Usability metrics

Although measuring usability can cost four times as much as conducting qualitative studies (which often generate better insight), metrics are sometimes worth the expense. Among other things, metrics can help managers track design progress and support decisions about when to release a product.

Usability can be measured, but it rarely is. The reason? Metrics are expensive and are a poor use of typically scarce usability resources.

Most companies still under-invest in usability. With a small budget, you’re far better off passing on quantitative measures and reaching for the low-hanging fruit of qualitative methods, which provide a much better return on investment. Generally, to improve a design, insight is better than numbers.

However, the tide might be turning on usability funding. I’ve recently worked on several projects to establish formal usability metrics in different companies. As organizations increase their usability investments, collecting actual measurements is a natural next step and does provide benefits. In general, usability metrics let you:

  • Track progress between releases. You cannot fine-tune your methodology unless you know how well you’re doing.
  • Assess your competitive position. Are you better or worse than other companies? Whereare you better or worse?
  • Make a Stop/Go decision before launch. Is the design good enough to release to an unsuspecting world?
  • Create bonus plans for design managers and higher-level executives. For example, you can determine bonus amounts for development project leaders based on how many customer-support calls or emails their products generated during the year.

How to Measure

It is easy to specify usability metrics, but hard to collect them. Typically, usability is measured relative to users’ performance on a given set of test tasks. The most basic measures are based on the definition of usability as a quality metric:

  • success rate (whether users can perform the task at all),
  • the time a task requires,
  • the error rate, and
  • users’ subjective satisfaction.

It is also possible to collect more specific metrics, such as the percentage of time that users follow an optimal navigation path or the number of times they need to backtrack.

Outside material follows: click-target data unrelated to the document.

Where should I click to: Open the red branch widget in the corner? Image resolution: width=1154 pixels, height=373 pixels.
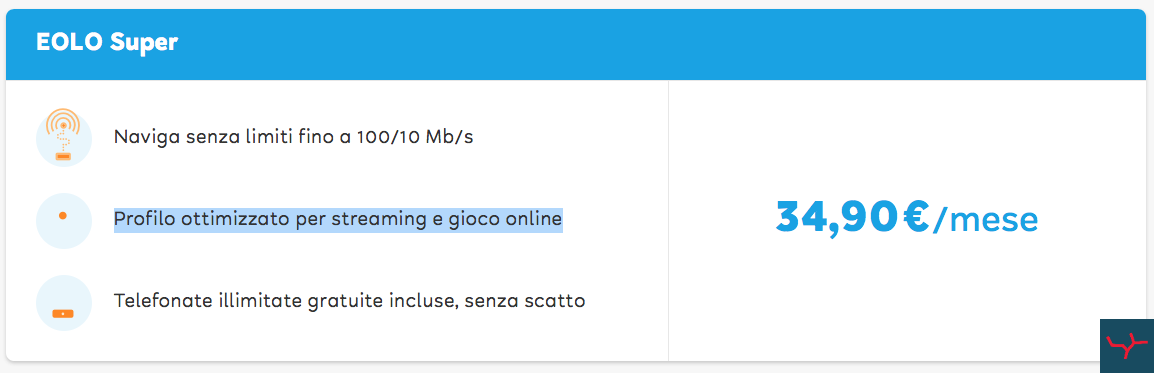(1127, 346)
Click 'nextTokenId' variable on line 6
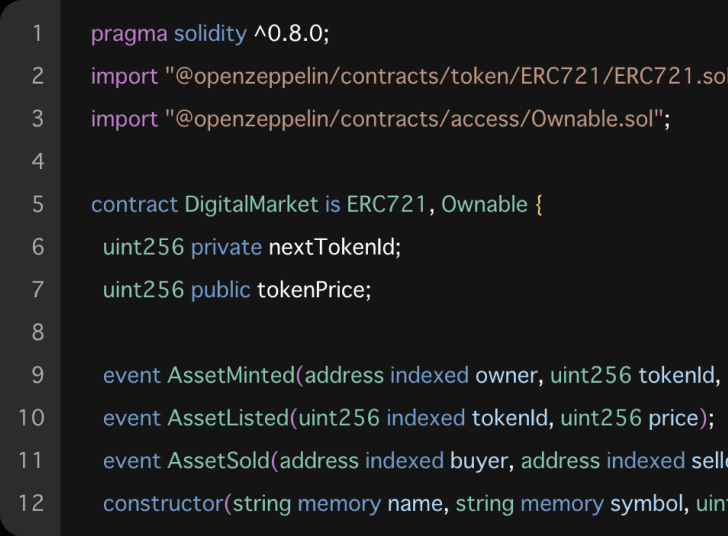728x536 pixels. (332, 247)
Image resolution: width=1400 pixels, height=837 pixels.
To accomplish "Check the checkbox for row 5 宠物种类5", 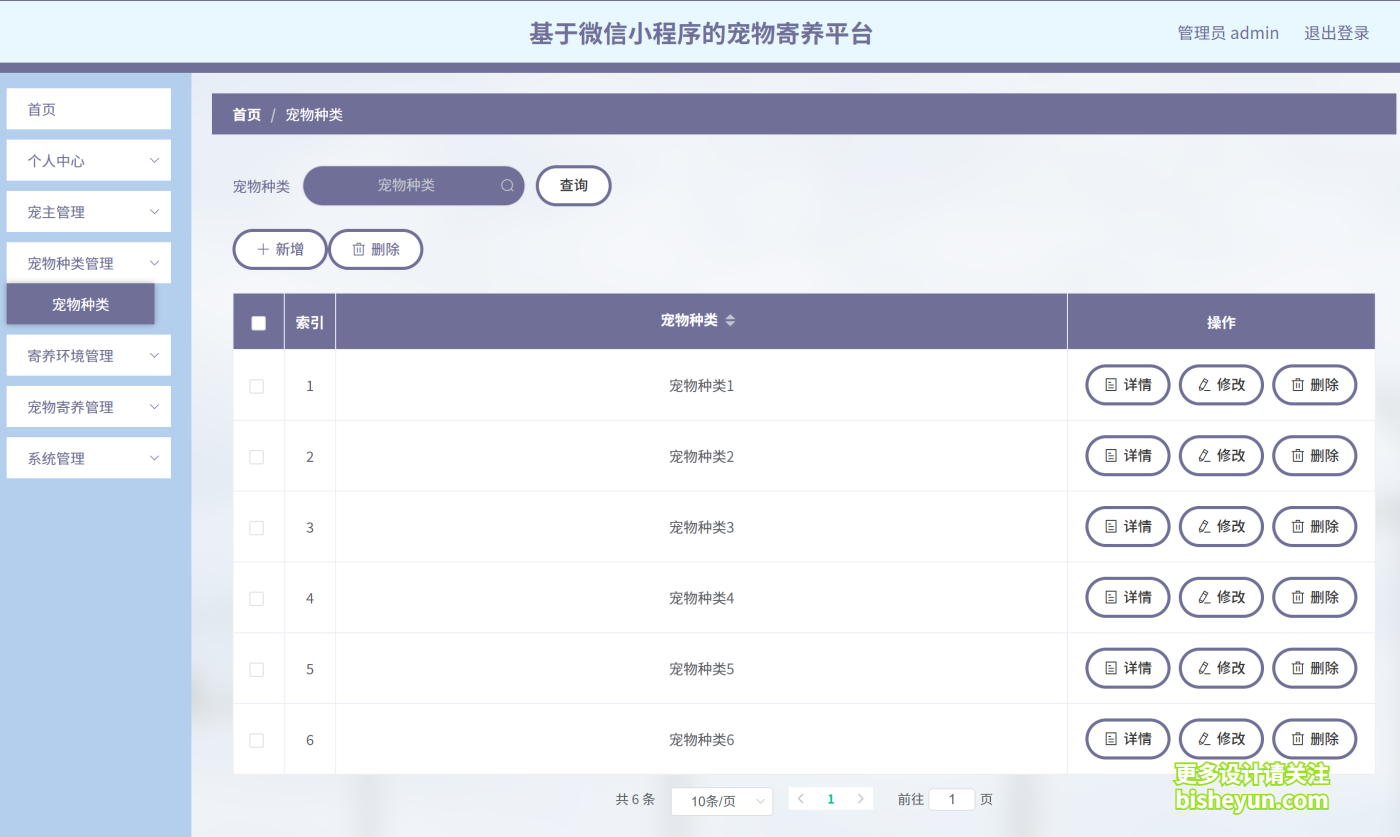I will (x=256, y=668).
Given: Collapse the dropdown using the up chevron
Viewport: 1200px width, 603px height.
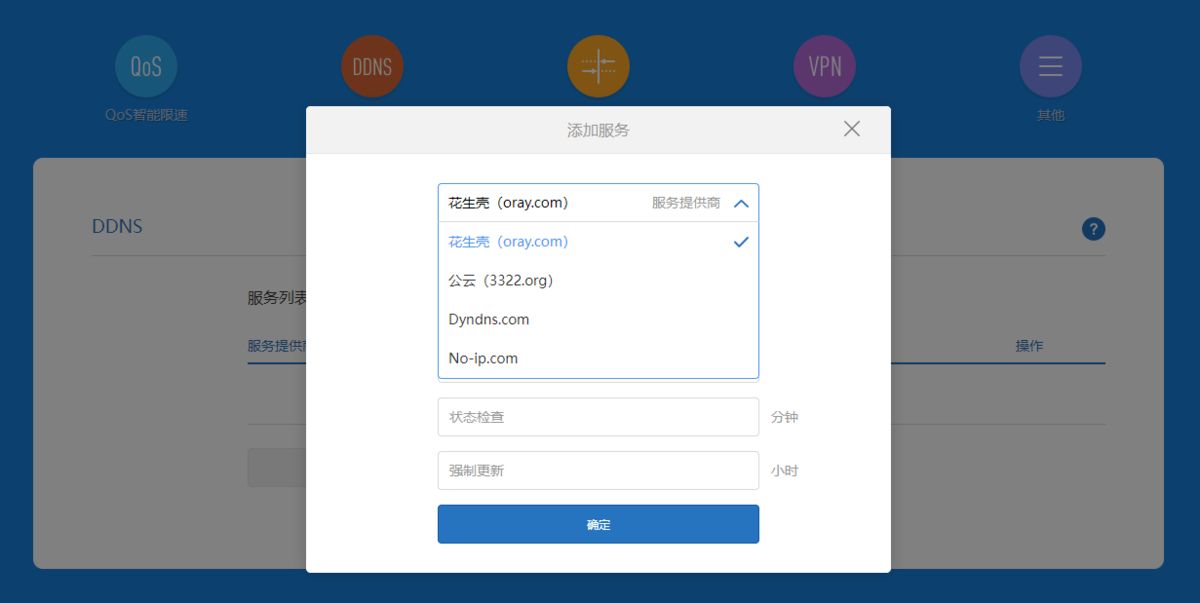Looking at the screenshot, I should [x=741, y=203].
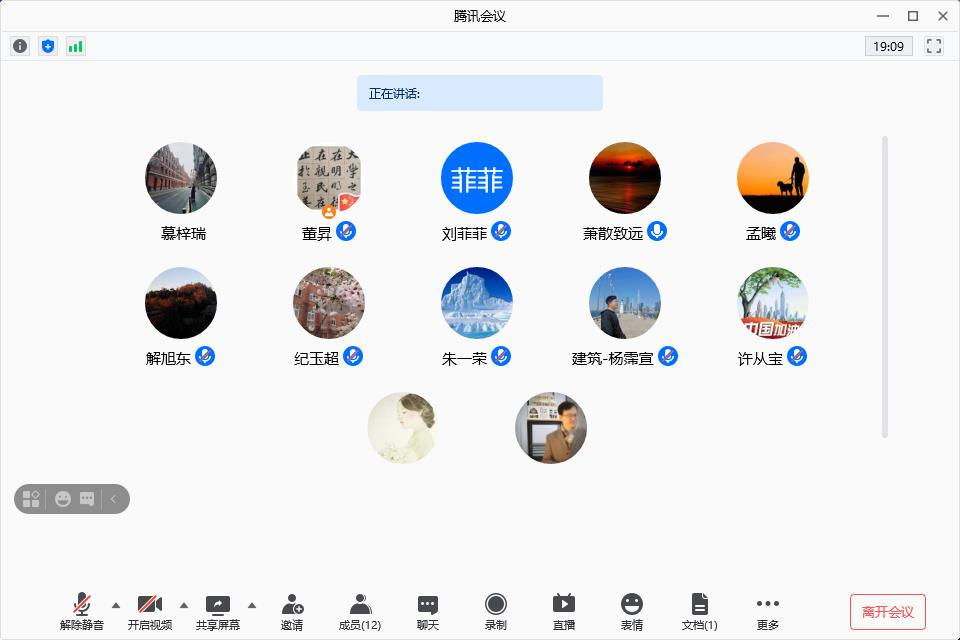This screenshot has width=960, height=640.
Task: Click the blue security shield icon
Action: point(48,46)
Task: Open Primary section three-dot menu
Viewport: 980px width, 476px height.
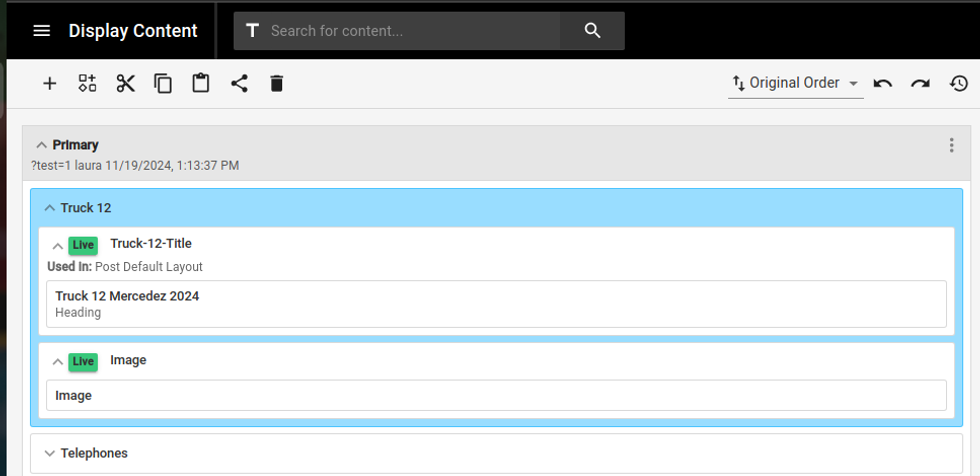Action: point(951,146)
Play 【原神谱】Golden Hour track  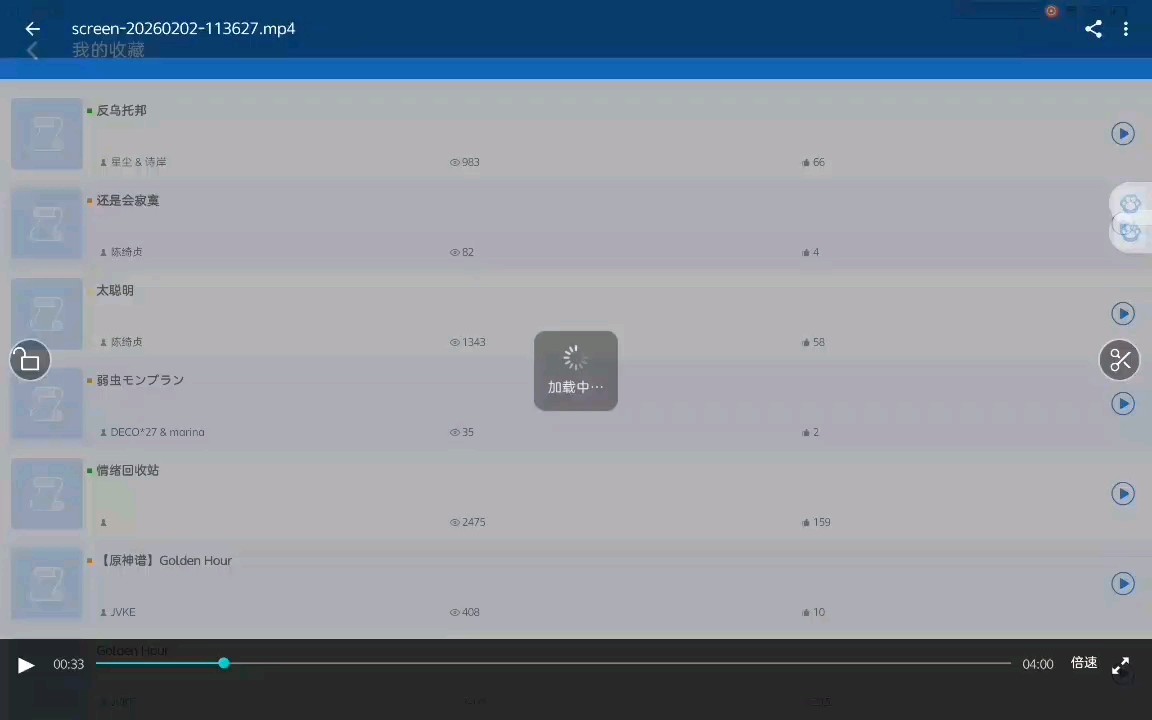tap(1123, 584)
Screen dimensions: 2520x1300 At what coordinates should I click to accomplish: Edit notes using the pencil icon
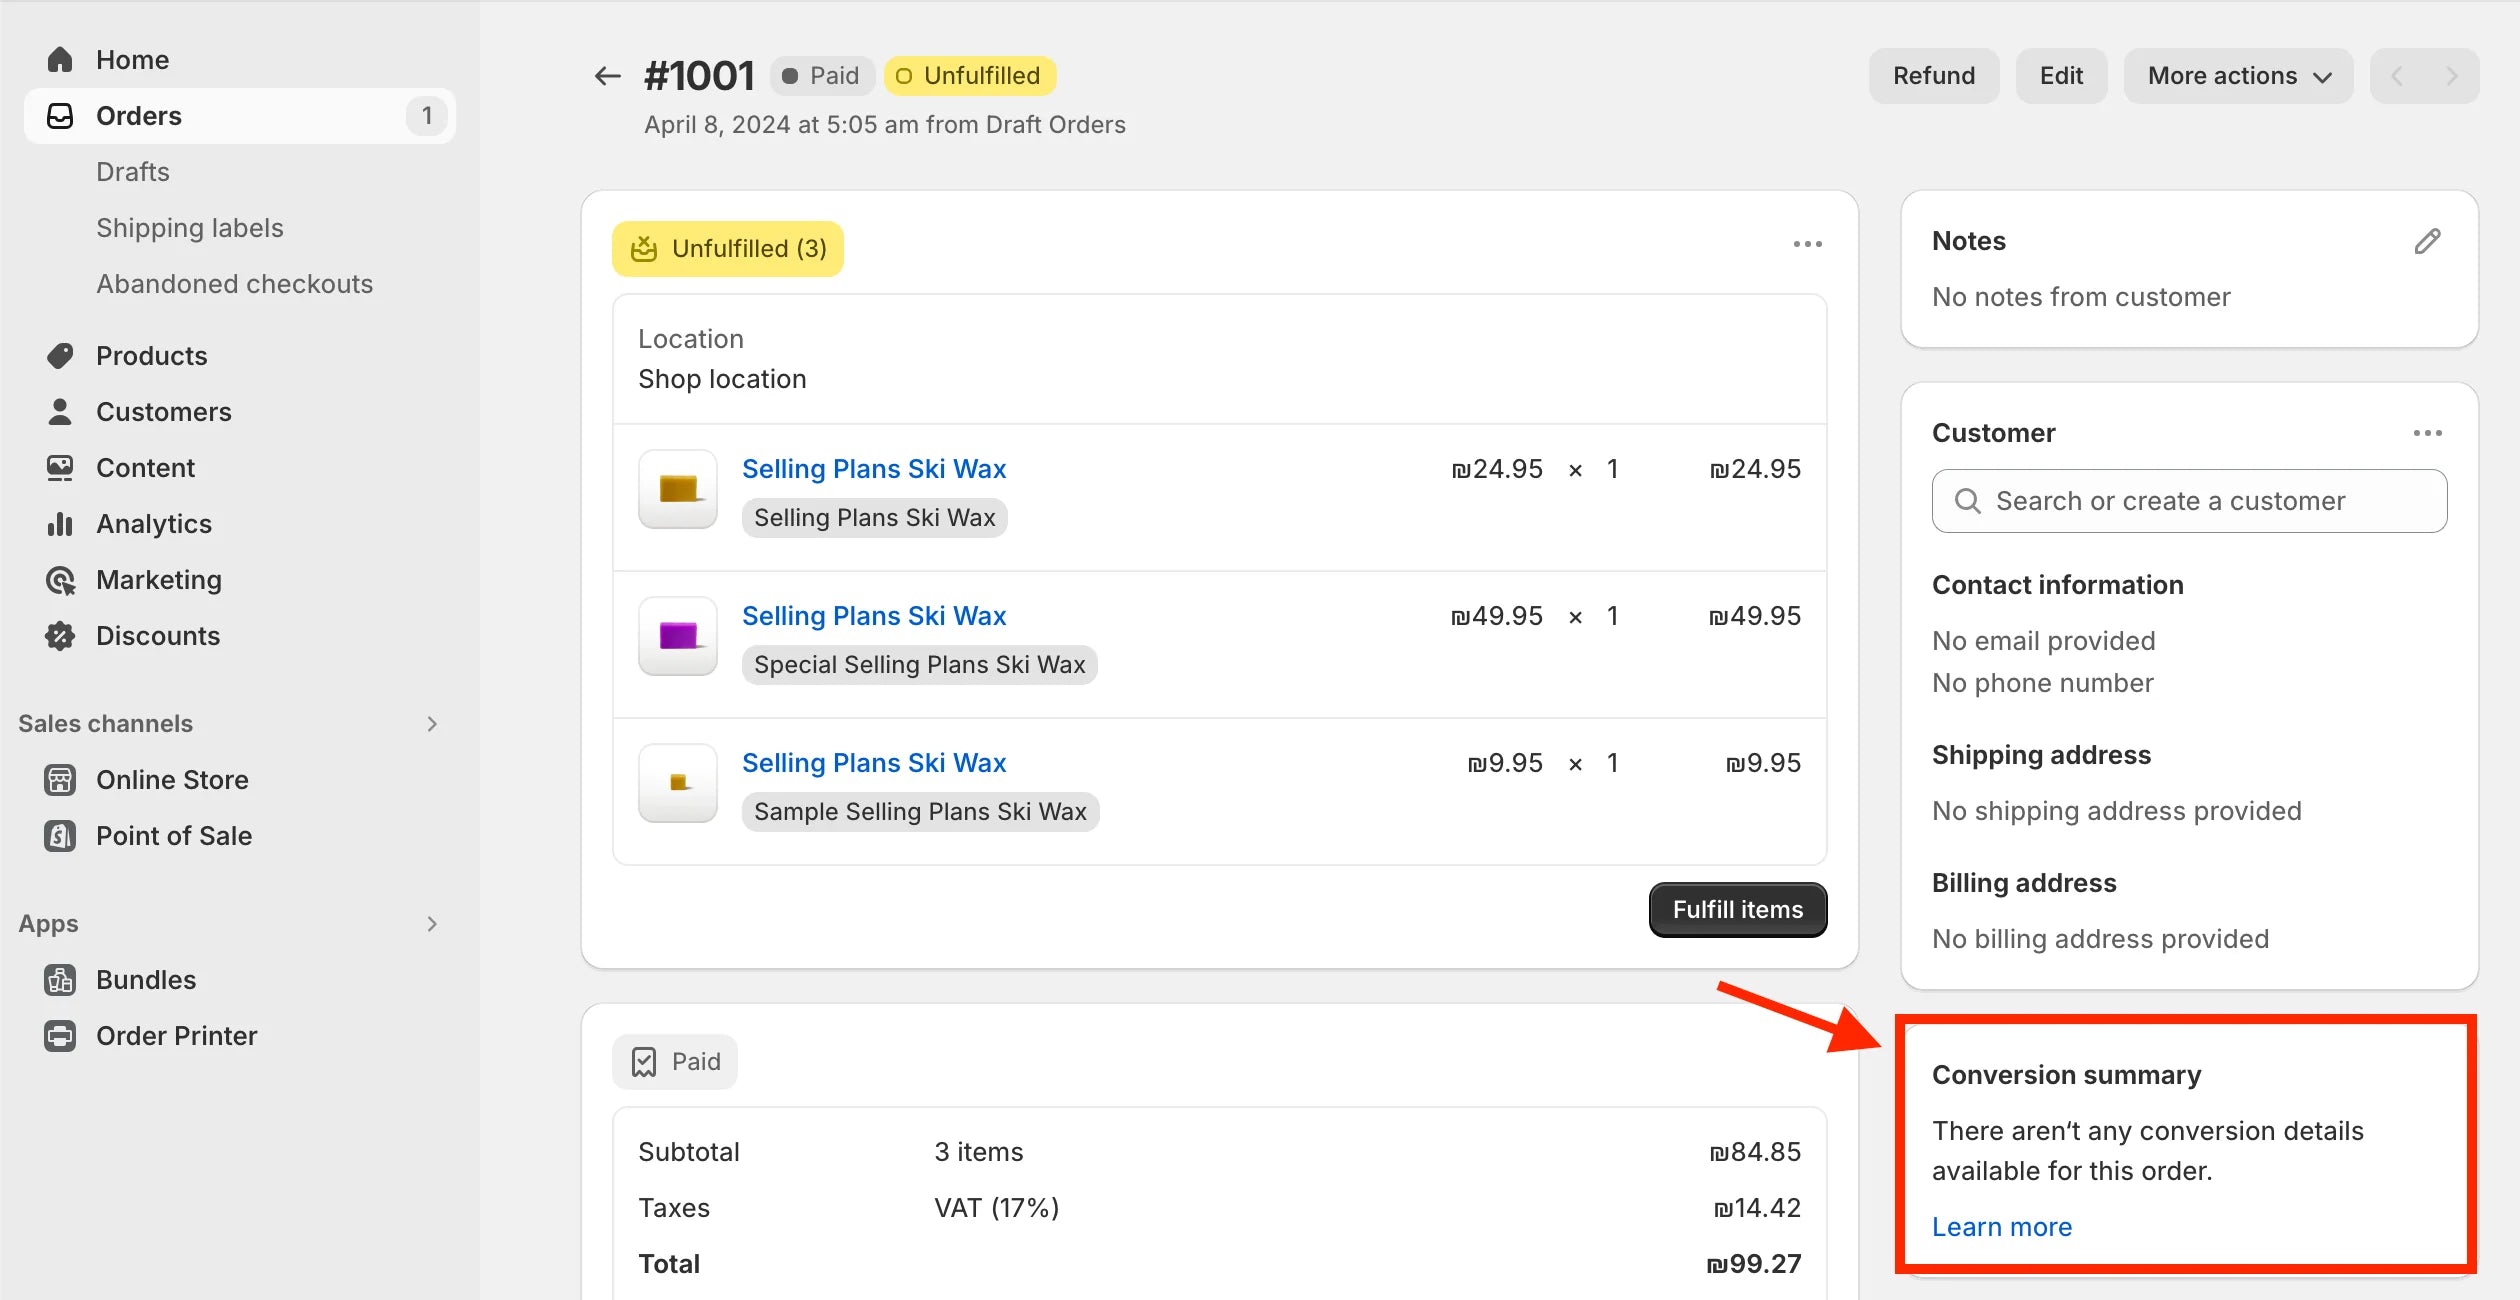coord(2428,240)
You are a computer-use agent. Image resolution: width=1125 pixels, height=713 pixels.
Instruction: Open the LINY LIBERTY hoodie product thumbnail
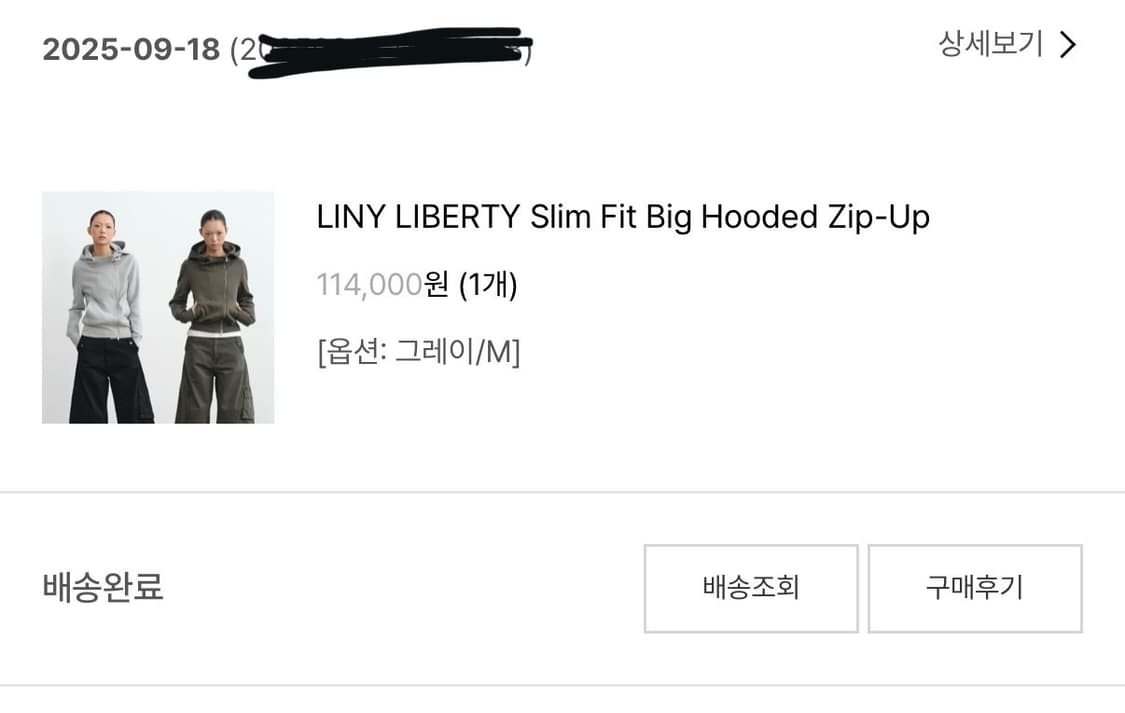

You can collect usability metrics for both novice users and experienced users. Few websites have truly expert users, since people rarely spend enough time on any given site to learn it in great detail. Given this, most websites benefit most from studying novice users. Exceptions are sites like Yahoo and Amazon, which have highly committed and loyal users and can benefit from studying expert users.

Intranets, extranets, and weblications are similar to traditional software design and will hopefully have skilled users; studying experienced users is thus more important than working with the novice users who typically dominate public websites.

With qualitative user testing, it is enough to test three to five users. After the fifth user tests, you have all the insight you are likely to get and your best bet is to go back to the drawing board and improve the design so that you can test it again. Testing more than five users wastes resources, reducing the number of design iterations and compromising the final design quality.

Unfortunately, when you’re collecting usability metrics, you must test with more than five users. In order to get a reasonably tight confidence interval on the results, I usually recommendtesting 20 users for each design. Thus, conducting quantitative usability studies is approximately four times as expensive as conducting qualitative ones. Considering that you can learn more from the simpler studies, I usually recommend against metrics unless the project is very well funded.

Comparing Two Designs

To illustrate quantitative results, we can look at those recently posted by Macromedia from its usability study of a Flash site, aimed at showing that Flash is not necessarily bad. Basically, Macromedia took a design, redesigned it according to a set of usability guidelines, and tested both versions with a group of users. Here are the results:

Original Design Redesign
Task 1 12 sec. 6 sec.
Task 2 75 sec. 15 sec.
Task 3 9 sec. 8 sec.
Task 4 140 sec. 40 sec.
Satisfaction score* 44.75 74.50
*Measured on a scale ranging from
12 (unsatisfactory on all counts) to 84 (excellent on all counts).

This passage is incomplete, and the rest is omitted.